## Requirement
Each line of the data below holding the word "Send" must be copied.

--- Dataset content Enclosed Below ---

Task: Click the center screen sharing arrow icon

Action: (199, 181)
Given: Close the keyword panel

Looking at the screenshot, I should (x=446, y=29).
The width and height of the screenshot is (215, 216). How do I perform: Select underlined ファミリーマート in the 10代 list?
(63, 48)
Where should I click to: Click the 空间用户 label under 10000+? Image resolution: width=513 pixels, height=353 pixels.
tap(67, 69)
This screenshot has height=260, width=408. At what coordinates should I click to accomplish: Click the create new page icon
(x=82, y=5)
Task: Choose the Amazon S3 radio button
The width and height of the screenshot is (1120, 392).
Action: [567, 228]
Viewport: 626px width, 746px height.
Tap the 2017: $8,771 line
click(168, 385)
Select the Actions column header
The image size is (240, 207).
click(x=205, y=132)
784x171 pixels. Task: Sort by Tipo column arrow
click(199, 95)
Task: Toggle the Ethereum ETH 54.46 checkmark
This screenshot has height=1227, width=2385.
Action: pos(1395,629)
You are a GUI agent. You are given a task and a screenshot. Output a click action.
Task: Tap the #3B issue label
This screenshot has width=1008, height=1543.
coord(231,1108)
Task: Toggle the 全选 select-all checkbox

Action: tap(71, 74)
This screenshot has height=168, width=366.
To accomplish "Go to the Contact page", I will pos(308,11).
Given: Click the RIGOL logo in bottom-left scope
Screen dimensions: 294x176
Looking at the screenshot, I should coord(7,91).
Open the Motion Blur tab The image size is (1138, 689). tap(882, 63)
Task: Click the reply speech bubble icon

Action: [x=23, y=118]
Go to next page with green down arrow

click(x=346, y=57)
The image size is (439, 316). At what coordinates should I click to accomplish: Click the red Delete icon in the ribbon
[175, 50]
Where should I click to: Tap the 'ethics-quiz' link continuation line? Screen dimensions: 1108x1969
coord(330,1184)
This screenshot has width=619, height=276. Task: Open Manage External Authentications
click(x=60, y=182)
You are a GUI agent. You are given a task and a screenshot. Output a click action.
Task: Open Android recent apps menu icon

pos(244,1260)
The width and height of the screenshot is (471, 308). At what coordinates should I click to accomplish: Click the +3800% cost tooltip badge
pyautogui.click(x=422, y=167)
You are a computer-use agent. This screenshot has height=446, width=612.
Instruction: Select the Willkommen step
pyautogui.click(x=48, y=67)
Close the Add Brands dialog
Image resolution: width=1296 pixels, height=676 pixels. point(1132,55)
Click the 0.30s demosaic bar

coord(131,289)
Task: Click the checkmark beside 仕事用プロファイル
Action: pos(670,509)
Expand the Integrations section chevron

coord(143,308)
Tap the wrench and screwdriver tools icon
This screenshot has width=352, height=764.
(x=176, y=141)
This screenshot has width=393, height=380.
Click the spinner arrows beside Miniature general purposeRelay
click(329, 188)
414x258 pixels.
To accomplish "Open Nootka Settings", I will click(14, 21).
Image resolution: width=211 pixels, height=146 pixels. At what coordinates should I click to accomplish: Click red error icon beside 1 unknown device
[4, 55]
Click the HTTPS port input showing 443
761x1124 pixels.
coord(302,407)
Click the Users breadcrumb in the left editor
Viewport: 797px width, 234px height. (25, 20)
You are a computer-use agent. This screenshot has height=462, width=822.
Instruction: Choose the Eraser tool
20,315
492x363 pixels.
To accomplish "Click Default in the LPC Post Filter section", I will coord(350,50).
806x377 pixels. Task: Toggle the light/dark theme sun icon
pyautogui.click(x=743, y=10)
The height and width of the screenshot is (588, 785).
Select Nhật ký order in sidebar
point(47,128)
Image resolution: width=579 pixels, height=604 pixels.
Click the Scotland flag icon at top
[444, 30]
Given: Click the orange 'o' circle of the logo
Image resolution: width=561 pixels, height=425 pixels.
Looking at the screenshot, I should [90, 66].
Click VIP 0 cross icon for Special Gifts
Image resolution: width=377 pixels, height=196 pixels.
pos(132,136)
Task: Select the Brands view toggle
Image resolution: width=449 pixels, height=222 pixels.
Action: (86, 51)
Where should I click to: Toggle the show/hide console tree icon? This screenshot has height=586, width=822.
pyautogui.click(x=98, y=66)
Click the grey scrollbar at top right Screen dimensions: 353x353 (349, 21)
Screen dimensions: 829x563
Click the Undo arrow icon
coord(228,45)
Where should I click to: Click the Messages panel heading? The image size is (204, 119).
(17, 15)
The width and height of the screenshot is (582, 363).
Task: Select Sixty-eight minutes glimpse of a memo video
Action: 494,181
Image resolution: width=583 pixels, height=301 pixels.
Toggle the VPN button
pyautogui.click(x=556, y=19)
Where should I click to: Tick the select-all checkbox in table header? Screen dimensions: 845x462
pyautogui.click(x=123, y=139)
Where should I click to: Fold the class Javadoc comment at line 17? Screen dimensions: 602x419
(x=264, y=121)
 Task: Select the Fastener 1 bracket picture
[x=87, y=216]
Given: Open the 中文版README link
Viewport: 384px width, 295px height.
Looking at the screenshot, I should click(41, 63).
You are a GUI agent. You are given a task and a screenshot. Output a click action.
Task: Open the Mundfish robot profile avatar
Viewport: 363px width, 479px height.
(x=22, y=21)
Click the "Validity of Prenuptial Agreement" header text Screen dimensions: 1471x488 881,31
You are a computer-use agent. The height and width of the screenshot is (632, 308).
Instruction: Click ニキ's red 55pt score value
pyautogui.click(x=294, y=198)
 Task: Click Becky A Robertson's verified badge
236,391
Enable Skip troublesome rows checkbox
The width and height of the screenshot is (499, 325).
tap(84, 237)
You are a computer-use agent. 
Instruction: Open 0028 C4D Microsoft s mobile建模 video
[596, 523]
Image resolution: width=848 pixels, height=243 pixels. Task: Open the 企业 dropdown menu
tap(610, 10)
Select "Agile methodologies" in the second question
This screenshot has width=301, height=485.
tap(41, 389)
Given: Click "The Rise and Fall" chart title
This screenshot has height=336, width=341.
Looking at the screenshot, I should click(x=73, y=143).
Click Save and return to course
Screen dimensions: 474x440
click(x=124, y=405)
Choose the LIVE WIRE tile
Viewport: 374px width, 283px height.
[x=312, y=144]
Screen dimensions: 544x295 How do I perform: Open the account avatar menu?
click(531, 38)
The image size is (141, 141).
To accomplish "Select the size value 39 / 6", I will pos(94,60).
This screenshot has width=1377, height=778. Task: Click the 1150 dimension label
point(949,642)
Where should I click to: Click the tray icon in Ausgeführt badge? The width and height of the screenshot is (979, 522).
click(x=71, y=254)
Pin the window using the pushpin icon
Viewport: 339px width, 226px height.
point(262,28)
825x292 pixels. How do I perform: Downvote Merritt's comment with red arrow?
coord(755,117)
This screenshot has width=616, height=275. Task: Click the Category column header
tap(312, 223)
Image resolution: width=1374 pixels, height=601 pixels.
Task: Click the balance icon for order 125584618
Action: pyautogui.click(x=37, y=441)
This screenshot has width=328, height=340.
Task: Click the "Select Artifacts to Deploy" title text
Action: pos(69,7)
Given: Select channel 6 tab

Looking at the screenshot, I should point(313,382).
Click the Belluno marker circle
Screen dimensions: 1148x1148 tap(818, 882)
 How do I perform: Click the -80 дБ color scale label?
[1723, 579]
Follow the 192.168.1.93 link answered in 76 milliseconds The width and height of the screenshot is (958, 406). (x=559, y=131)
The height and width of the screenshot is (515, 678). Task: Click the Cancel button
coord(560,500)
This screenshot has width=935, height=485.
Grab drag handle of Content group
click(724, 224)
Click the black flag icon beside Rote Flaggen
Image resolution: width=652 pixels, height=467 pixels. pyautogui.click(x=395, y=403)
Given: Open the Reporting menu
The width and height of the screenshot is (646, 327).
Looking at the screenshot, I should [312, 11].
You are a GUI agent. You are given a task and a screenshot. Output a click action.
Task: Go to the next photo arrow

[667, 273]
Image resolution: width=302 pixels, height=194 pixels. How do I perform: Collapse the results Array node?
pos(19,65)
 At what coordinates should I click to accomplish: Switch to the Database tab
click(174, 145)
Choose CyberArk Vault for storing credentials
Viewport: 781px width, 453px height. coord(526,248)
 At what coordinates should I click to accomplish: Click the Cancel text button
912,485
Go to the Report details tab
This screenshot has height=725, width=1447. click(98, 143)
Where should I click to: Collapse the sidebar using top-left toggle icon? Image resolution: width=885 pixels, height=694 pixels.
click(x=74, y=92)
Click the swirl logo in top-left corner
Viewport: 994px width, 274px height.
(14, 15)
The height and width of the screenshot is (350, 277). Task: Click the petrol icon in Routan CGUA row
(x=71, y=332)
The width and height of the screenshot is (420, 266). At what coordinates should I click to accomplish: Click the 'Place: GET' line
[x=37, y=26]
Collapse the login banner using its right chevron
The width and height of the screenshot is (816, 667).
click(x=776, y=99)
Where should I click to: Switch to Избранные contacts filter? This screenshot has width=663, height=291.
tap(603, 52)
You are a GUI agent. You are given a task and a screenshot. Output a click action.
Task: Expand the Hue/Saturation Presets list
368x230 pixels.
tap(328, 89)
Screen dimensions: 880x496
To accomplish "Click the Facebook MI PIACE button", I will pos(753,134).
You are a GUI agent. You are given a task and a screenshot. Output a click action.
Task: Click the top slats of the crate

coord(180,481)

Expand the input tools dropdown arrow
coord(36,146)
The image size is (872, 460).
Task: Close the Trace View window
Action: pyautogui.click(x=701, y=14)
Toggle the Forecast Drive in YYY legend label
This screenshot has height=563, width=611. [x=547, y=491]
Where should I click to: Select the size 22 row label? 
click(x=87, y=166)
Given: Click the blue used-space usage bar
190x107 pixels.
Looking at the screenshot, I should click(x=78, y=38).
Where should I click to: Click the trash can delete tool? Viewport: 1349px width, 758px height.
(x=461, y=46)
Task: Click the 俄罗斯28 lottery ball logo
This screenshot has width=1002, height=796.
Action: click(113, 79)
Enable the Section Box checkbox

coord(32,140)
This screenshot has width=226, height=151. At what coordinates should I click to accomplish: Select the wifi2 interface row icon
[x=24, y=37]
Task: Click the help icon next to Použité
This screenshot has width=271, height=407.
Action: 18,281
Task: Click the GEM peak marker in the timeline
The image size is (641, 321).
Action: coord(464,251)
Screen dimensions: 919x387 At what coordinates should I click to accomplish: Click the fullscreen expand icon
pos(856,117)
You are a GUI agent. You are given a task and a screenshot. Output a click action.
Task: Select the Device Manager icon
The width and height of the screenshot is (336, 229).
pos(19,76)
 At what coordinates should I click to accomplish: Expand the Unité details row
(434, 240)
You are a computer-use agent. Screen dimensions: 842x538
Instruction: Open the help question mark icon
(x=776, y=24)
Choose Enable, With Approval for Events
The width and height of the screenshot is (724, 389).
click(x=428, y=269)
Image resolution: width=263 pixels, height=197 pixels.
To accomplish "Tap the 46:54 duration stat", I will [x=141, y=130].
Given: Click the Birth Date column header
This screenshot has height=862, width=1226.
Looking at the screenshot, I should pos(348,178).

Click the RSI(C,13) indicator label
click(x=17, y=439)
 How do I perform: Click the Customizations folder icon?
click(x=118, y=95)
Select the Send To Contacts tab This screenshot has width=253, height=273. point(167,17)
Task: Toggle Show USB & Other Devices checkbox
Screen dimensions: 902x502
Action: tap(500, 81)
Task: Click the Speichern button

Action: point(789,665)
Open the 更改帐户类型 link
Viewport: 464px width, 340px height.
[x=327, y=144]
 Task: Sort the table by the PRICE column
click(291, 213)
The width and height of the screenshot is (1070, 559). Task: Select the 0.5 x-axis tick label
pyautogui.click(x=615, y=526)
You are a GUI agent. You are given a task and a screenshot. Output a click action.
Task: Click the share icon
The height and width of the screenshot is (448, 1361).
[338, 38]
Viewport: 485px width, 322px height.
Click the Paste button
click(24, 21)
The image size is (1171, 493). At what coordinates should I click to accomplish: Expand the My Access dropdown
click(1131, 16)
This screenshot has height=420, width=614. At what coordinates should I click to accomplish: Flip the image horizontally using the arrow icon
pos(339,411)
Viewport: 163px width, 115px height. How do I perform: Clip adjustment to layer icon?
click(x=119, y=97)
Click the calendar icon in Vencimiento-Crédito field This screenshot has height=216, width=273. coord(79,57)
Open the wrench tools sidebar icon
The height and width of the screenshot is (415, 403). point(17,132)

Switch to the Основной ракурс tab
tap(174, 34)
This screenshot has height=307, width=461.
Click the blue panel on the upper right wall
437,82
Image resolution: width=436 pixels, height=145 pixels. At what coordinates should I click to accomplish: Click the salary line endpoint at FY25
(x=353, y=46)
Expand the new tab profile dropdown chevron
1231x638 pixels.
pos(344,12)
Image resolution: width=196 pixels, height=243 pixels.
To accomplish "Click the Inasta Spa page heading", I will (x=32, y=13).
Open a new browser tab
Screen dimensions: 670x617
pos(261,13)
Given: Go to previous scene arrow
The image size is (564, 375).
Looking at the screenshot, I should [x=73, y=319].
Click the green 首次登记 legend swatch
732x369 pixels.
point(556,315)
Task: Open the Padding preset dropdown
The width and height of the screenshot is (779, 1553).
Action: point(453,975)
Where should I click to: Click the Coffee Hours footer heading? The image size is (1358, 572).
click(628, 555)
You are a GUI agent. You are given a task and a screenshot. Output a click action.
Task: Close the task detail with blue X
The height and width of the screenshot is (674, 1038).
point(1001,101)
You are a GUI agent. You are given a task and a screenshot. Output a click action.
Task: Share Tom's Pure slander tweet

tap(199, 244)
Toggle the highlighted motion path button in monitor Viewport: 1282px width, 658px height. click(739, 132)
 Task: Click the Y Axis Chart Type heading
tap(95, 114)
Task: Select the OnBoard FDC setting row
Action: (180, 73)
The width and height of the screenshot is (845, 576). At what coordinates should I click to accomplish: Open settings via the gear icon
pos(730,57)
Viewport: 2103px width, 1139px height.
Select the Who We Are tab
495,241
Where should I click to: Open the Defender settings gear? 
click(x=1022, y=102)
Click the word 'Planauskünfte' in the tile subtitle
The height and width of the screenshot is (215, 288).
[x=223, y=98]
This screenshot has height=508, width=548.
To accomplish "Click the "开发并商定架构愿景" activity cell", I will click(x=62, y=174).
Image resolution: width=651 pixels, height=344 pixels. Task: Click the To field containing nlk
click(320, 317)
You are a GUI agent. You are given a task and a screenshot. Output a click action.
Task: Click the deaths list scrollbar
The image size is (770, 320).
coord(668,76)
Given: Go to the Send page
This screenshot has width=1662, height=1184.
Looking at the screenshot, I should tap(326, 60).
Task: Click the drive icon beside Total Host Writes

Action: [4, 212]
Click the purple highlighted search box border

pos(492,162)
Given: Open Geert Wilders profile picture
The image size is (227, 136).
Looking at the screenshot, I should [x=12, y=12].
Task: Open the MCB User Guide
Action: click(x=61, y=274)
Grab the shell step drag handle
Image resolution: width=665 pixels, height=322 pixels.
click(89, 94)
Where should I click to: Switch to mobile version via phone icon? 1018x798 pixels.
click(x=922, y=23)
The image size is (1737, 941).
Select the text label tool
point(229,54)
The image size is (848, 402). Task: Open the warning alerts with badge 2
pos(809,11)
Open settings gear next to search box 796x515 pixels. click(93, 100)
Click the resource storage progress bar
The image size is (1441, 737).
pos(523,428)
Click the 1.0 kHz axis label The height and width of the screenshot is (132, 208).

--- End of Enclosed Dataset content ---

## Result for this task
Select the Send To Contacts tab This screenshot has width=253, height=273. point(167,17)
Given: Go to the Send page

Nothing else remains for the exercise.